/K-NearestNeighborsClassifier

This is the first machine learning assignment that I had completed in the 5th semester of my undergraduate course on Computer Science with Artificial Intelligence and Machine Learning at Dayananda Sagar University, Bengaluru, India in October 2022.

Primary LanguageJupyter Notebook

K-Nearest Neighbors Classifier with custom algorithm and library implementations

Problem statement

Build a k nearest neighbor classifier in Python to classify the MNIST digit data. This is a multi-class classification problem with labels from 0 to 9.

Values

  1. Number of neighbors 'k': 44

  2. Number of data points: 7100

  3. Testing process (cross-validation): 1420 (Randomly picking 20% of the data for testing, and doing the testing k many times; each time picking the 20% test data randomly)

Implementation

Write the code for a custom kNN algorithm, and generate an averaged confusion matrix. Repeat the process using sklearn's KNeighborsClassifier library classifier.

Anomalies

  1. Sometimes in the Custom kNN classifier, due to losses in the decimal places, when calculating the total number of elements in the final confusion matrix, the answer may not always be the exact number of testing datapoints used, rather it could produce a value that is extremely close to the intended answer.

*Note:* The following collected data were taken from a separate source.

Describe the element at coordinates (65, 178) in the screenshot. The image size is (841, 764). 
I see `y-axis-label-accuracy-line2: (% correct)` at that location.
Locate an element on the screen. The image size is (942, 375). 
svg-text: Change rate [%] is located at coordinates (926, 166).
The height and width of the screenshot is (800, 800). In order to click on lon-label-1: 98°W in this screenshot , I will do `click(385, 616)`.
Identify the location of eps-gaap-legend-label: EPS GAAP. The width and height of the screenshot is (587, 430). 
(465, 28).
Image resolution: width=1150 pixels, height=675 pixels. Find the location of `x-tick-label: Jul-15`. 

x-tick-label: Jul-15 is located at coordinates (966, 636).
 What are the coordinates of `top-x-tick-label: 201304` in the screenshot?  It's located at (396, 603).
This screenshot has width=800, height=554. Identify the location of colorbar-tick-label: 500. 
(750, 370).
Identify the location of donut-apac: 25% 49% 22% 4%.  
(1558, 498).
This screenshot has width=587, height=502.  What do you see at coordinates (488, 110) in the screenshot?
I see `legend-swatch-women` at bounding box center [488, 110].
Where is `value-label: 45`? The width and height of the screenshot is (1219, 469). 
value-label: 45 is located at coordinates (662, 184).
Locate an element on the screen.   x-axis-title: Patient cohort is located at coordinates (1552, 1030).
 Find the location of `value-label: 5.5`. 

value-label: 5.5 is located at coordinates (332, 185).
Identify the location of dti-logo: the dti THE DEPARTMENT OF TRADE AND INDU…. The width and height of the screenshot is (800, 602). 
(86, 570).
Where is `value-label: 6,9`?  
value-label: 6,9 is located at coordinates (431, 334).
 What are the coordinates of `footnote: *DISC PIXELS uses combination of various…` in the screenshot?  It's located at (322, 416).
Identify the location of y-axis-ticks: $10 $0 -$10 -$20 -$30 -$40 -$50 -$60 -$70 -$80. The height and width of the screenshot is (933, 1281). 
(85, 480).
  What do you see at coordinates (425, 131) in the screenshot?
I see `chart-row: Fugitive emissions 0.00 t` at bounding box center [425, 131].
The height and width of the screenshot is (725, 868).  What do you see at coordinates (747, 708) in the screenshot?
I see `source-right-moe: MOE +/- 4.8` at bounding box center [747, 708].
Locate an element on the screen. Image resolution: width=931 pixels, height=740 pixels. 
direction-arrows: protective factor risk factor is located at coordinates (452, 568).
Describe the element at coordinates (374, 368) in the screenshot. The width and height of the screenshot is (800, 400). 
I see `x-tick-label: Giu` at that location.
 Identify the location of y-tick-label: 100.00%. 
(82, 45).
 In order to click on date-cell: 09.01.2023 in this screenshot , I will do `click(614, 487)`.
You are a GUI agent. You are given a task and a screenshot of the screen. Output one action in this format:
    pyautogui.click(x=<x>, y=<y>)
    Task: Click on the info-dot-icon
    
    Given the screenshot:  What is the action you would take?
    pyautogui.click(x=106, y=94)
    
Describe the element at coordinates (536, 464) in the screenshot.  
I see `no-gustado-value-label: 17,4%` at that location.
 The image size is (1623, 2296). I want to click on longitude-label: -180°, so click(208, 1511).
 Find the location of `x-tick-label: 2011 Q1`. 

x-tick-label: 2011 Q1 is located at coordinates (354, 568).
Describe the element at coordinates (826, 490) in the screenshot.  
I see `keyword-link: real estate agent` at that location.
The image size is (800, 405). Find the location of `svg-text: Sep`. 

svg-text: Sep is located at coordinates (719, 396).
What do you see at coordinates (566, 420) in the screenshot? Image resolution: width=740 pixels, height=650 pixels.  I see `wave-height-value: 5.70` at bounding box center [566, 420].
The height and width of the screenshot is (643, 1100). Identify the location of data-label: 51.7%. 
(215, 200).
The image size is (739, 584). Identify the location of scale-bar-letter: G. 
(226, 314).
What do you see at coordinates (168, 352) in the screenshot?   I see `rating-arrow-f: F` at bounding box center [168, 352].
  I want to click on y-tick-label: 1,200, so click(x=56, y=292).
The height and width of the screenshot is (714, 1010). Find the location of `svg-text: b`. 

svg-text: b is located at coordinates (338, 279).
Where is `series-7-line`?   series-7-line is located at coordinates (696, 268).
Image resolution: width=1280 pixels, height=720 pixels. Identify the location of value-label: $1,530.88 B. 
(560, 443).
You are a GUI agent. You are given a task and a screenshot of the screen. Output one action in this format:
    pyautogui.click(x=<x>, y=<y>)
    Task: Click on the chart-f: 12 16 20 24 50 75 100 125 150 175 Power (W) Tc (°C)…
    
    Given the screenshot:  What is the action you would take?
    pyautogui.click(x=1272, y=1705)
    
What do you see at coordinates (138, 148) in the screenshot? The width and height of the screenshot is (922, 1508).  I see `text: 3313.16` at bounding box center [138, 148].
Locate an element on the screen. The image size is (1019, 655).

  2. Since the confusion matrix that we are printing in the end holds the average value, the values of the elements may have decimal places; as it is not necessary that the values add up to a value that is divisible by k.

List of Files

File Name Description
K-Nearest Neighbors Classifier - Custom A kNN classifier using a hardcoded algorithm
K-Nearest Neighbors Classifier - Library A kNN classifier using scikit-learn's library classifier
Documentation Documentation of the project